Una maggiore carica virale, significa maggiore capacità di contagio. La buona notizia, però, potrebbe essere nella ridotta mortalità. Queste le conclusioni del medico di malattie infettive Paul Tambyah, consulente presso l'Università Nazionale di Singapore e presidente dell'International Society of Infectious Diseases.

 

«Le prove - spiega Tambyah - suggeriscono che la proliferazione della mutazione D614G in alcune parti del mondo ha coinciso con un calo dei tassi di mortalità, il che potrebbe implicare che il virus sia meno letale». L'esperto sostiene che la maggior parte dei virus tende a diventare meno virulenta a seguito delle numerose mutazioni.

 

«È nell'interesse del virus - continua lo scienziato - infettare più persone, ma allo stesso tempo evitare di provocare il decesso dell'ospite, dato che la sopravvivenza di quest'ultimo assicura nutrimento e riparo al parassita».

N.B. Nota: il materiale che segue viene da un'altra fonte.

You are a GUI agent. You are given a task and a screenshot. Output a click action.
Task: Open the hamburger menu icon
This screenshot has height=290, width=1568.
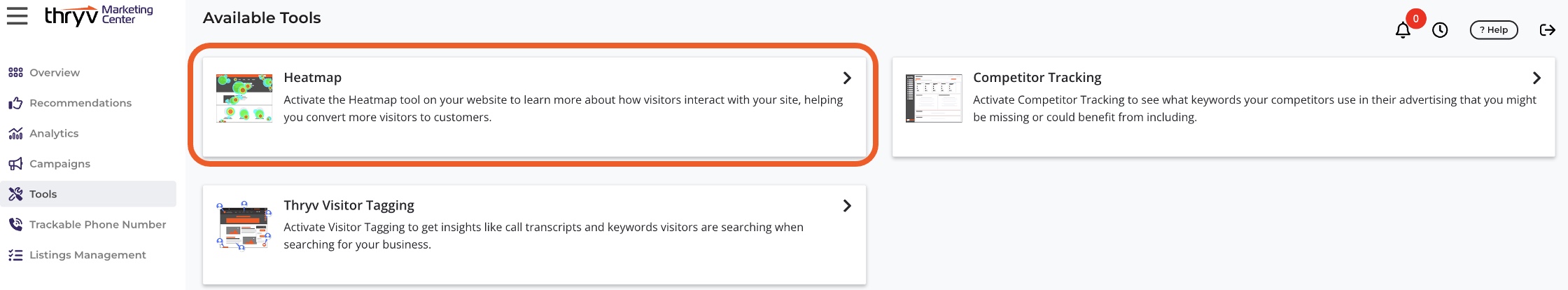(x=18, y=15)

L’interrogativo ora è se con un virus più “aggressivo” i vaccini in preparazione sarebbero comunque efficaci. «Non credo che la mutazione possa alterare tanto il virus da rendere il vaccino inefficace - commenta Tambyah - le varianti sono quasi identiche e non sembrano aver modificato il modo in cui il sistema immunitario interagisce con i recettori, pertanto non credo che il processo di immunizzazione possa non essere adeguato per entrambi i ceppi».


Secondo alcuni scienziati, la mutazione del virus potrebbe renderlo addirittura più vulnerabile agli anticorpi. È quanto riferisce una ricerca dell’università della Pennsylvania, pubblicata su MedrXiv: “L’aumento di infettività ottenuto grazie a D614G avviene al costo di rendere il virus più vulnerabile agli anticorpi neutralizzanti”. D’altra parte, sino ad ora nelle persone infettate dal “nuovo” virus mutato non sembrano svilupparsi sintomi più gravi, tanto che pur aumentando i contagi, diminuiscono i ricoveri in terapia intensiva.